FAYETTEVILLE, Ark. — Louisiana Tech coach Skip Holtz spent some of the most formative years of his life in Arkansas while his father Lou was the Razorbacks’ head coach from 1977 to 1982.
Skip attended seventh grade through high school in Fayetteville. He walked the sideline around Razorback greats like Ron Calcagni and Kevin Scanlon, built lifelong friendships and played quarterback for Fayetteville High School.
This weekend, he returns to the place that left a lasting impact on him as Louisiana Tech faces Arkansas at 3 p.m. inside Donald W. Reynolds Razorback Stadium.
“Great memories,” Holtz said in a phone interview with SEC Country. “Unbelievable relationships. I still have a lot of people in Fayetteville that I stay in touch with, that I went to high school with. I really value the time that I spent there. It’s a special place.”

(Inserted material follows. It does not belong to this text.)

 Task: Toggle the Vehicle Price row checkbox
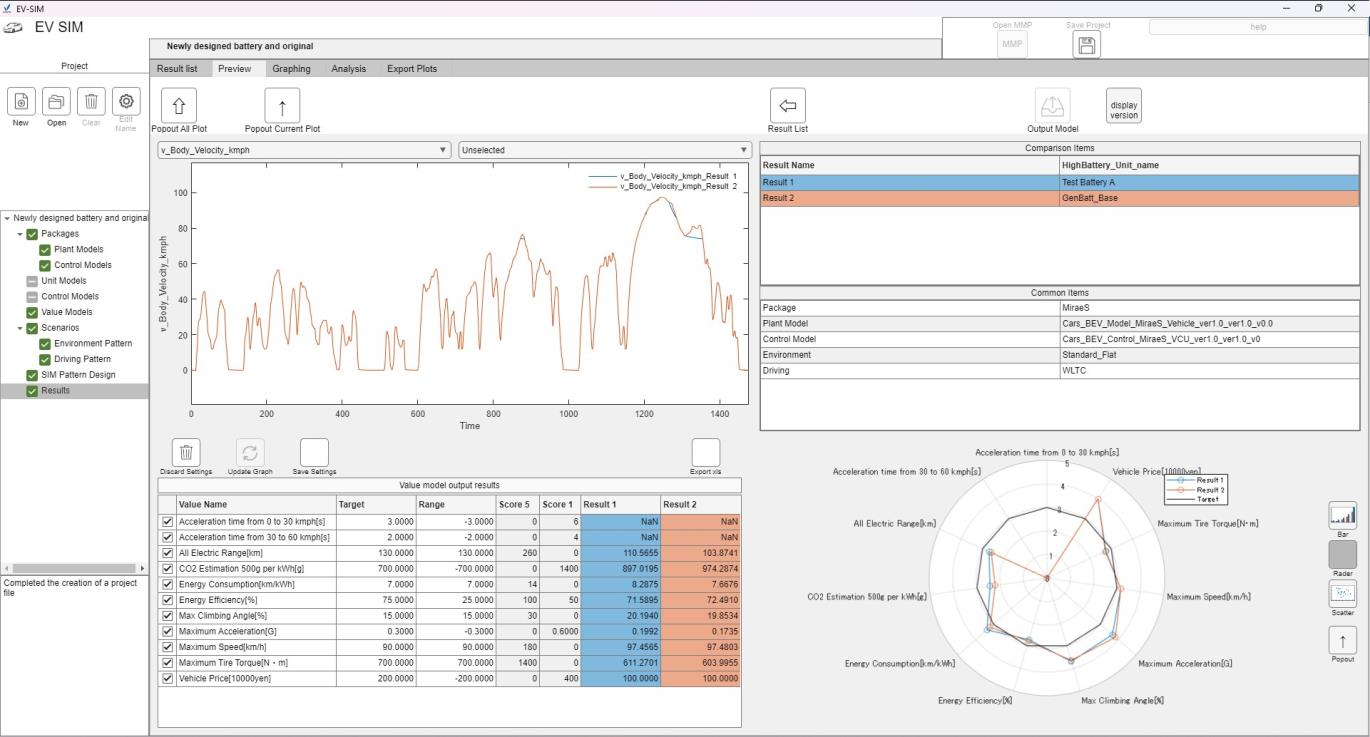(167, 678)
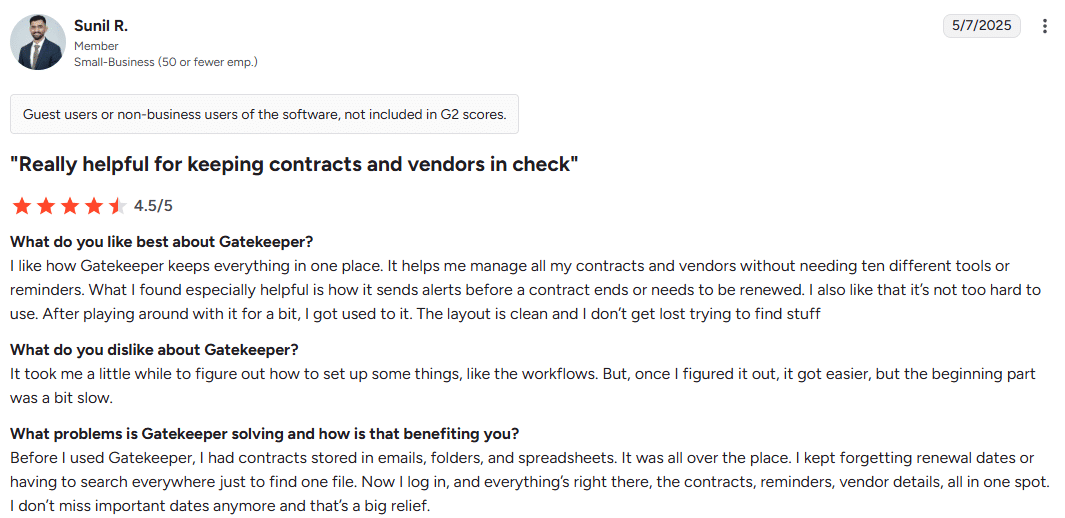
Task: Click the third rating star
Action: coord(69,206)
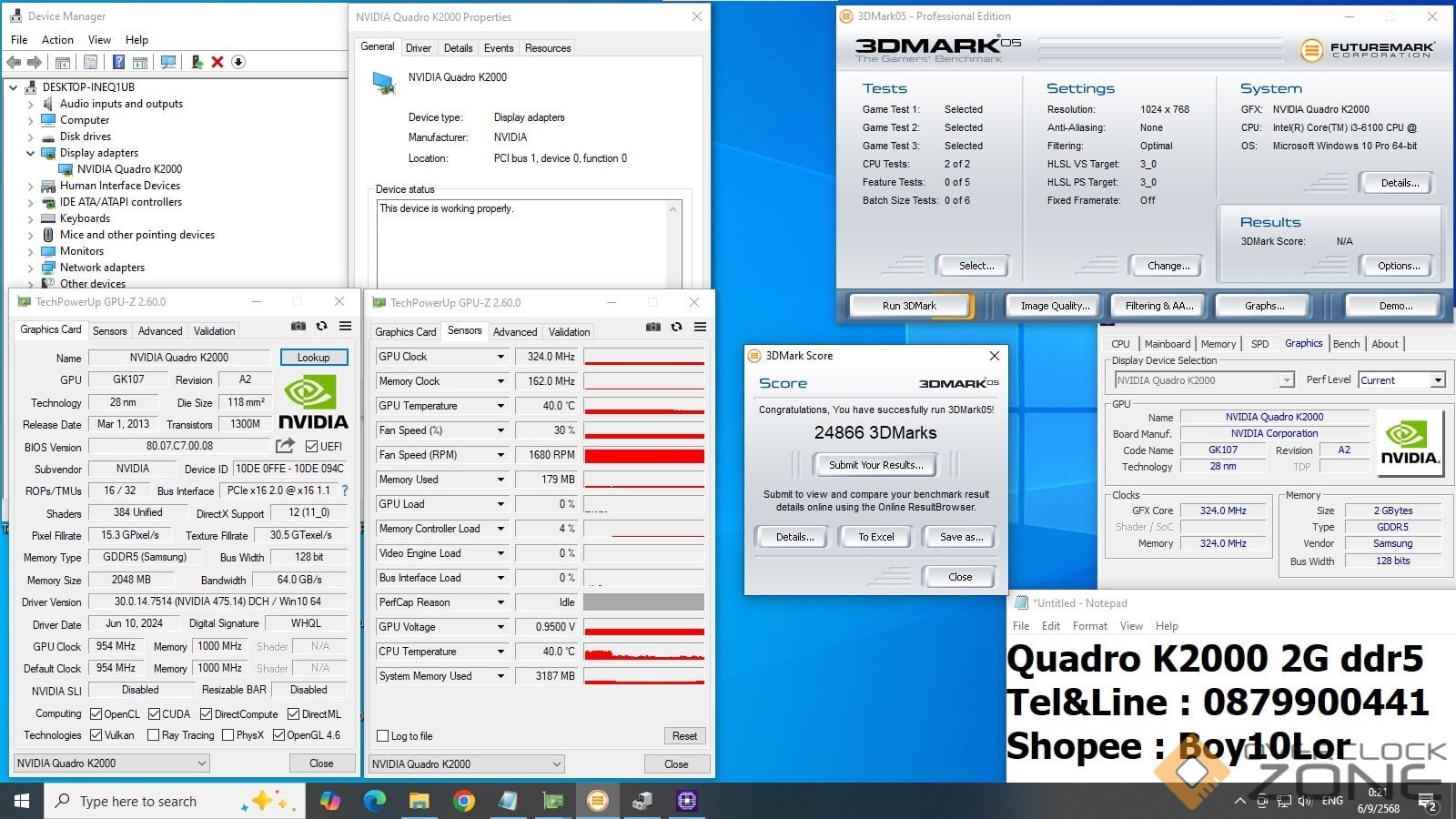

As his return to football in Northwest Arkansas began to draw closer, the reminders of growing up around the Razorbacks’ program became more vivid.
“As we’re playing Arkansas, and we’ll be fighting crowd noise, we’re playing the fight song over the loud speakers and in the weight room trying to get them acclimated to the environment we’re going to be walking into,” Holtz said. “I know every word of the fight song. It’s like, ‘Ah, I remember this.’ I’m sitting there singing it. So yeah, it was a special time for me and a really special place. I’ve got some great memories from being there.”
Not only will the season opener be a homecoming of sorts for Skip, it’ll also be a return to Fayetteville for his father. Lou is set to be honored at a banquet Friday night and during halftime Saturday as part of the University of Arkansas Sports Hall of Honor’s 2016 class. The elder Holtz was 60-21-2 in his seven seasons at Arkansas. He led the Razorbacks to a win in the 1978 Orange Bowl and a Southwest Conference title in 1979.
“I think it’s awesome,” Holtz said. “I think it’s great that he is going to have the opportunity to be honored and go through that. So many times we honor people and let them know how much we appreciate them once they’ve passed. That’s why I think this is going to be a great opportunity for him to be honored by the people of Arkansas and how much they appreciate the things he was able to do while he was there with the Orange Bowl win and some of the success they had there on the field. I’m excited for him.”